Give the number of lines in the listing that contain "calendar", with no other words.
**** RECORDS PROVIDED
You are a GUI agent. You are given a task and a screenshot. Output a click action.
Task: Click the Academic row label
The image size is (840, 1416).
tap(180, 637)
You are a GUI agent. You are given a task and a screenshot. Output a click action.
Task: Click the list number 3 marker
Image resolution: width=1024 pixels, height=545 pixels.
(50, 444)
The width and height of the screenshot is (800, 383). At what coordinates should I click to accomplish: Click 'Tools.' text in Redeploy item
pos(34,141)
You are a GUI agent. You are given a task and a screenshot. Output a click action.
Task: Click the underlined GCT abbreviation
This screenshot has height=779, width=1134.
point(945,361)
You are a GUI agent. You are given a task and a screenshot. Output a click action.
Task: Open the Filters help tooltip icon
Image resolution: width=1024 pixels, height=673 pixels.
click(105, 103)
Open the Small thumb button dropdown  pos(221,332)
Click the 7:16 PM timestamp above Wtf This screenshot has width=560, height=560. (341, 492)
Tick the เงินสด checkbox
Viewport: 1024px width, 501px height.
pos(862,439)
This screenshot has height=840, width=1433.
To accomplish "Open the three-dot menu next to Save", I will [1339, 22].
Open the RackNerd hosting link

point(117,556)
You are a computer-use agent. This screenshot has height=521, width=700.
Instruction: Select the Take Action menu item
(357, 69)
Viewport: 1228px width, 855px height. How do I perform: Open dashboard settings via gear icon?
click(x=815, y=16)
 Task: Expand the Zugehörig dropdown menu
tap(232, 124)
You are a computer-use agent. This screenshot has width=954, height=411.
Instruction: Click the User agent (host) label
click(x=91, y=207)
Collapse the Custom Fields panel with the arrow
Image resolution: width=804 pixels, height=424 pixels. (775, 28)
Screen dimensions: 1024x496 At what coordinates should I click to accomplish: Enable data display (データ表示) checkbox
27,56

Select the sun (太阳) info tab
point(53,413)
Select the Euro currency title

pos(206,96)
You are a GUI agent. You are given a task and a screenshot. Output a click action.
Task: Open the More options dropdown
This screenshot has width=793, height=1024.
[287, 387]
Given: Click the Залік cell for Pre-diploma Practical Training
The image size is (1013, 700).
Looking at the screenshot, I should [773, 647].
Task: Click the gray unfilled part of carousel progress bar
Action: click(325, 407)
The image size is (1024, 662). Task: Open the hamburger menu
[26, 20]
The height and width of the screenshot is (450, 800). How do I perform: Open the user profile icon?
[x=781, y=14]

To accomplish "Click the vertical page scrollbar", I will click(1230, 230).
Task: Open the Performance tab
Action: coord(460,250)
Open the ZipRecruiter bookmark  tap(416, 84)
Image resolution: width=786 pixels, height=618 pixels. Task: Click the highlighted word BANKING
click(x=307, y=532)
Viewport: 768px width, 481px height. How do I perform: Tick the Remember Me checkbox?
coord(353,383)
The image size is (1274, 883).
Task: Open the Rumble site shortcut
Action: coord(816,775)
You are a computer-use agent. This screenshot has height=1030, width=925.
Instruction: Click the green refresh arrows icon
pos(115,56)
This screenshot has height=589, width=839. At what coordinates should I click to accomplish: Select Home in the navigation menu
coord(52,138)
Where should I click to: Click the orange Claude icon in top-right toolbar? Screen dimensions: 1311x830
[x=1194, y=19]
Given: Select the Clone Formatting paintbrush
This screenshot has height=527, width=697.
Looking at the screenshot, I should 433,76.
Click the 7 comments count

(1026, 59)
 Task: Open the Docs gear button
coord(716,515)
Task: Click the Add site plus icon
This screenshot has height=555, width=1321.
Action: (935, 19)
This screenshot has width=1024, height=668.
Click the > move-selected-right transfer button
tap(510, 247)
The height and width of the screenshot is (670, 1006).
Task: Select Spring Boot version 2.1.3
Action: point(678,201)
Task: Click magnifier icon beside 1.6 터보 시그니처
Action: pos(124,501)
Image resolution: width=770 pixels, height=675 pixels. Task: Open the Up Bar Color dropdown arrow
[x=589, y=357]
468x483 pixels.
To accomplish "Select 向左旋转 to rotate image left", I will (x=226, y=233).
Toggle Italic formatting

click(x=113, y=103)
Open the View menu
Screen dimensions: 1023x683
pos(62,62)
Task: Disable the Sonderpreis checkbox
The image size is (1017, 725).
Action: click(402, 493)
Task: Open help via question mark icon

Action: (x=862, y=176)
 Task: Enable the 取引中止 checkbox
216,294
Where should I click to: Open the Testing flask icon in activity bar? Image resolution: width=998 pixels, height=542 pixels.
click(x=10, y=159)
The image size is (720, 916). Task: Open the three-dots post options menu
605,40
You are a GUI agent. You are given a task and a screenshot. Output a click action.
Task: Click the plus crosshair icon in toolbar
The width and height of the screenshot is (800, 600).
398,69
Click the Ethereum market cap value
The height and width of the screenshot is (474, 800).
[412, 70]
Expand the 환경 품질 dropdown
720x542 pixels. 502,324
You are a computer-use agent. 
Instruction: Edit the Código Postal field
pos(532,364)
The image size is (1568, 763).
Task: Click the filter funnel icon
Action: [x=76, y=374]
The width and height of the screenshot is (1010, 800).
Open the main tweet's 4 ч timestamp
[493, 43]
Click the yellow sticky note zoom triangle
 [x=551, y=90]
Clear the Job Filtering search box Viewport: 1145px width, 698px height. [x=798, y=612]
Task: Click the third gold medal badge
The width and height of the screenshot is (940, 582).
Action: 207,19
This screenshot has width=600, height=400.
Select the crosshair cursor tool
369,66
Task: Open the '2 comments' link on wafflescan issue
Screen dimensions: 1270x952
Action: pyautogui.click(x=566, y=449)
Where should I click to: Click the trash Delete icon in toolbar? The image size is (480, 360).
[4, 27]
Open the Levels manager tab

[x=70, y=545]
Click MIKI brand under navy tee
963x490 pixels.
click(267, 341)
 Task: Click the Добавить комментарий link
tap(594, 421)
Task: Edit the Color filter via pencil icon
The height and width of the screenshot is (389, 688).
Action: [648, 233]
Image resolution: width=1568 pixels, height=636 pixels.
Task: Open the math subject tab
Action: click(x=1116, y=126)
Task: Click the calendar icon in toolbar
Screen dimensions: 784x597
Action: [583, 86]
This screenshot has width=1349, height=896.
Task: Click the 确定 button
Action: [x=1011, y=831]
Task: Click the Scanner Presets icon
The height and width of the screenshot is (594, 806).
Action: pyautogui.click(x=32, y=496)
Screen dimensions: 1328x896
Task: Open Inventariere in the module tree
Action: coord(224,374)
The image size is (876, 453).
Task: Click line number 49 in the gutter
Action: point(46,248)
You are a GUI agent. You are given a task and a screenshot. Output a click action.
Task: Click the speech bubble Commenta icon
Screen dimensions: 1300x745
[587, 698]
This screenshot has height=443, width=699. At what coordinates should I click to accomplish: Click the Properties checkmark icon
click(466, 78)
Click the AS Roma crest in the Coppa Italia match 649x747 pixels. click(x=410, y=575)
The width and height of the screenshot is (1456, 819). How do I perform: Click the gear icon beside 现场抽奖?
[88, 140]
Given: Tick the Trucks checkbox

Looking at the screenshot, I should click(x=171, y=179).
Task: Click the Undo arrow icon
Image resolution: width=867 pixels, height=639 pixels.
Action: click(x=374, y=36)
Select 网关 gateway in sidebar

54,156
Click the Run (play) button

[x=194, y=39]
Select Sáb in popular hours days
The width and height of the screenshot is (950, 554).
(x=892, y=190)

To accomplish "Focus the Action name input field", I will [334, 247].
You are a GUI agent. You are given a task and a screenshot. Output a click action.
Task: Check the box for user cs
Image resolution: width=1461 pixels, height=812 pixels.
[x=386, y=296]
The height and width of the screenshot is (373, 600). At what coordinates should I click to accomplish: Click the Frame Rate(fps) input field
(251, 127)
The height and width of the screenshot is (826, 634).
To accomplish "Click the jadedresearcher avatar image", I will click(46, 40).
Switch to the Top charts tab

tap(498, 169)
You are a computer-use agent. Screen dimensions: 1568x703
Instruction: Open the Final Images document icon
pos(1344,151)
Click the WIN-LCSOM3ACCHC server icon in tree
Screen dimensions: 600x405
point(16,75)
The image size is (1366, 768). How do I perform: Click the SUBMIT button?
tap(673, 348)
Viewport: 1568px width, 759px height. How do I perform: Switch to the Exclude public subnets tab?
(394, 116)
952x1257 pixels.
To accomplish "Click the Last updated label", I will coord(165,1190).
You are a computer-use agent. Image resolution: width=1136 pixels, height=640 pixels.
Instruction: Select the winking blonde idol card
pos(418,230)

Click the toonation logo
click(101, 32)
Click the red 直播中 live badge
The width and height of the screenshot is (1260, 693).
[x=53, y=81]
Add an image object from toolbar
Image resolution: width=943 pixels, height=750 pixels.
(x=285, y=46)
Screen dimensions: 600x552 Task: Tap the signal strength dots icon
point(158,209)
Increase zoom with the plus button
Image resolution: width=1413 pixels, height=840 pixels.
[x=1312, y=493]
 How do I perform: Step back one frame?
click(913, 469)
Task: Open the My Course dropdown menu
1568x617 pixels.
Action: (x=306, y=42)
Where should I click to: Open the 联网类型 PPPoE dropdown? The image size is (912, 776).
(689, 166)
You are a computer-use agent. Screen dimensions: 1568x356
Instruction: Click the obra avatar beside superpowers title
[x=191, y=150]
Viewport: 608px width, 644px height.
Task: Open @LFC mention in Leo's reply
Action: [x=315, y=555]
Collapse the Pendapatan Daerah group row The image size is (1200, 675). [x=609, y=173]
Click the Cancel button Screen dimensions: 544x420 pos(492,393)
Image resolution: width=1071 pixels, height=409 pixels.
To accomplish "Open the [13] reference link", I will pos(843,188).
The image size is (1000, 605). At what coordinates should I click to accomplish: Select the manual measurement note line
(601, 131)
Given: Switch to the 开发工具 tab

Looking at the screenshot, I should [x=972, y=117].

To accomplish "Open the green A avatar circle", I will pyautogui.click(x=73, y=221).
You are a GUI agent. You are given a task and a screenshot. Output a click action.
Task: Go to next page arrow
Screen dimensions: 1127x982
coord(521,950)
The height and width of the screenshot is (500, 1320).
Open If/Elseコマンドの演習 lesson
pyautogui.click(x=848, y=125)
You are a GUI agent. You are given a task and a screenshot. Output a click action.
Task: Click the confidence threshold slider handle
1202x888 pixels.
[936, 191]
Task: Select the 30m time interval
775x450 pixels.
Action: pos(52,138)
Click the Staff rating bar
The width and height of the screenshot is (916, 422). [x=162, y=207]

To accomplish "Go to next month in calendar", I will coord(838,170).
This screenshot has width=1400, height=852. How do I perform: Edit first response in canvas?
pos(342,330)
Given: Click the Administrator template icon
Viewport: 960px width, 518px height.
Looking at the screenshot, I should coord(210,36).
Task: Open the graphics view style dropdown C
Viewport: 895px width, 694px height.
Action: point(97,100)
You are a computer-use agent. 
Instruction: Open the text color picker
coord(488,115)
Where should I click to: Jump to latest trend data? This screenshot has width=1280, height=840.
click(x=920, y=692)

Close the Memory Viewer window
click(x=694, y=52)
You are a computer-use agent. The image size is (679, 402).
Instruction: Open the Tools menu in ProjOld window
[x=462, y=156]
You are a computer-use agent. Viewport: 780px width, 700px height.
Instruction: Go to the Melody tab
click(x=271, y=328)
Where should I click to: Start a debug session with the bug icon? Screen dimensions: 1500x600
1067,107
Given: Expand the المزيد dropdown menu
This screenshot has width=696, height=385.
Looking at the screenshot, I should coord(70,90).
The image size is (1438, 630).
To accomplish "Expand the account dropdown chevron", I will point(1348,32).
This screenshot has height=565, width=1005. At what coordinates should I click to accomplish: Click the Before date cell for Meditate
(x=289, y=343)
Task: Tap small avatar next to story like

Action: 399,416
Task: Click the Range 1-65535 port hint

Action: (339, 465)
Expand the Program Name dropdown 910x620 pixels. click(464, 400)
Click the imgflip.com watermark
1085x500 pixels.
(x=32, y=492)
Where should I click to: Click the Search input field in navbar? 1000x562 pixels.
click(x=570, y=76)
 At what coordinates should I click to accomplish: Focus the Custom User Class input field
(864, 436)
********
**EXERCISE RESULT:** 2